Now I’m in my 30s, the topic of having children always comes up in conversation. It usually goes like this:
Aquaintance: “How about you? Have you got any children?”
Me: “No, I haven’t no”
Aquaintance: “Not yet eh?”
Me: “Well no, I can’t have them, I had a hysterectomy a few years
Aquaintance: “You can always adopt! Would you like to?”
Me: “I Would like to, but it’s not very easy and it’s a very emotional
Aquaintance: “My friend’s adopted/ had IVF blah blah blah …happy ending.”
This conversation happens time and time again. What people don’t realise, is that adopting is not as easy as it sounds, and it is far from the magical answer. No matter how many children worldwide need decent parents, it’s never going to be as easy as “just adopt!”
For more information on “just apopt” this author, La Belette Rough, explains why just and adopt should not be sat next to each other in the same sentence.
Some people also forget that I am the one living it, and I have already put a large amount of thought into adoption, fostering and surrogacy. If it was that simple, I would have done it already!
I know they mean well, but what gets me, is the way people seem compelled to find a solution to my childlessness because having a child is what life’s all about, right?

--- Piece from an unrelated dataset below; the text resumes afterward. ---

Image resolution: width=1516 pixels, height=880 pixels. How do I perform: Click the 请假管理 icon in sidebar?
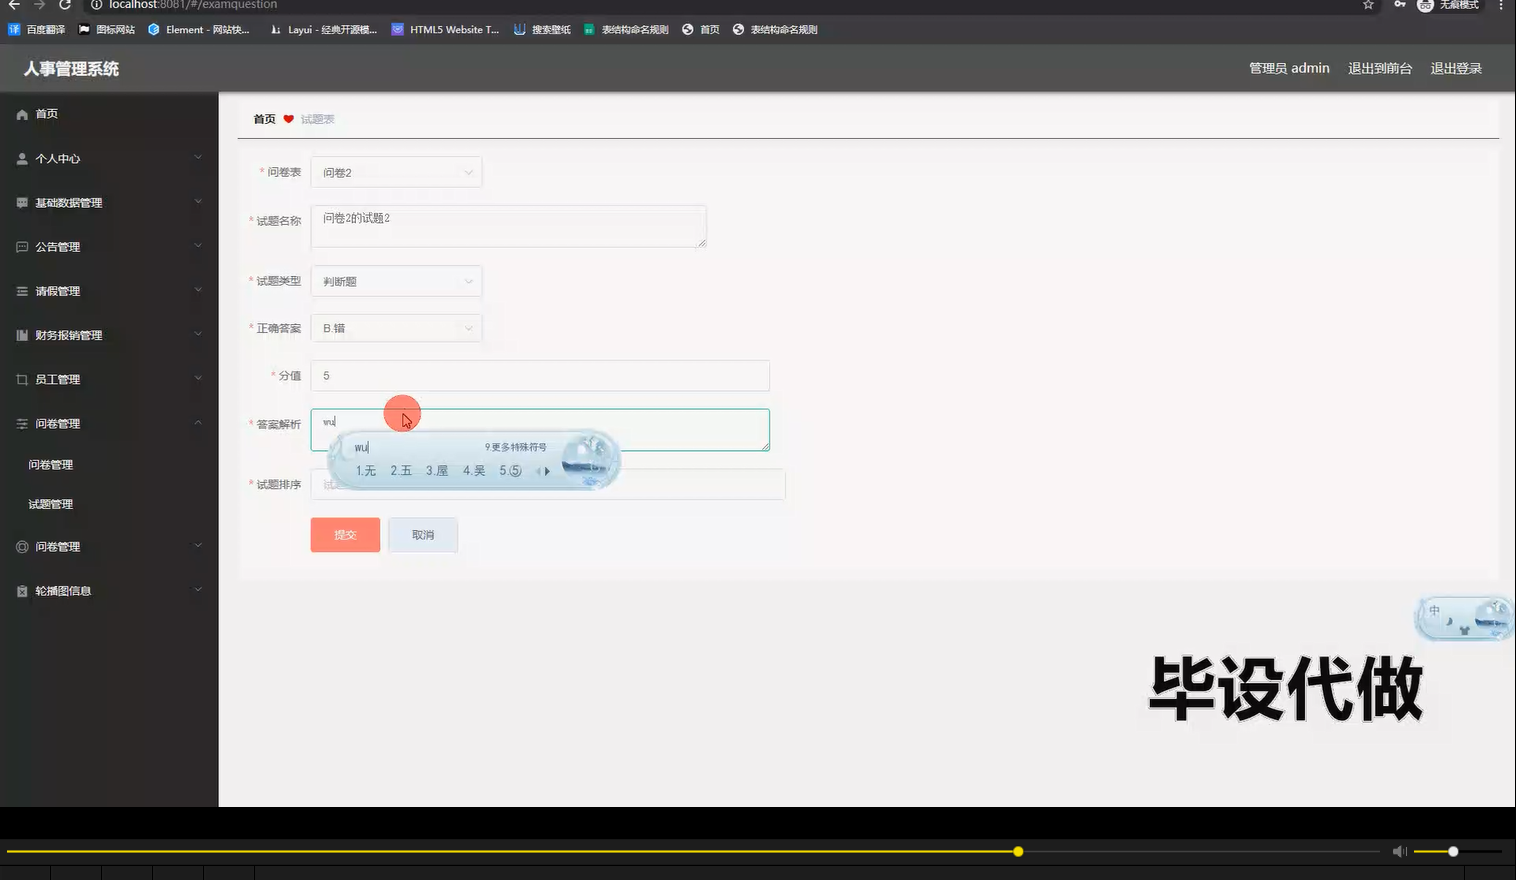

I am part of an online community called Gateway Women. This community is for ladies like me, who are childless by circumstance. It’s a place where we can talk about our situation, share our own personal stories, offer support and make friends. The other day, I asked this community what response they would like to hear after telling someone they are childless. Below, are some of their comments.
1. Just move on to a new conversation without questioning further or offering advice.
2. Saying, “I’m sorry that must be difficult.” Then moving on to a new conversation or offering emotional support.
3. Saying “Having kids isn’t the only way to lead a fulfilling life.”
4. Pointing out, “It’s hard work, and you’re not missing as much as people make out you are!”
5. Acknowledging “That effing sucks! But I am envious of the great life you must lead, not being tied down to children for 18 years.”
What not to do/say
1.Jokingly, offer them your own children to look after.
2.Offer advice about fertility treatments or adoption, unless you have been through it yourself and have experience in these matters.
3.Tell stories of miracle babies born through IVF.
4.Tell the infertile couple to “just relax and it’ll happen eventually” or recommend that the woman puts her legs up in the air after sex!
5. Make assumptions about why they are childless, e.g left it too late, focussed on career, can’t keep a man, lesbian, eat the wrong diet.
The Gateway Women were quite passionate about the things NOT to say.
It’s a difficult and awkward moment when a woman is forced through conversation to talk about her childlessness, and although some are meant well, these comments can be ignorant, hurtful and frustrating. There are so many reasons why a woman maybe childless, so to hear advice from a happily married, highly fertile, assumptious mother of three, is the last thing they want!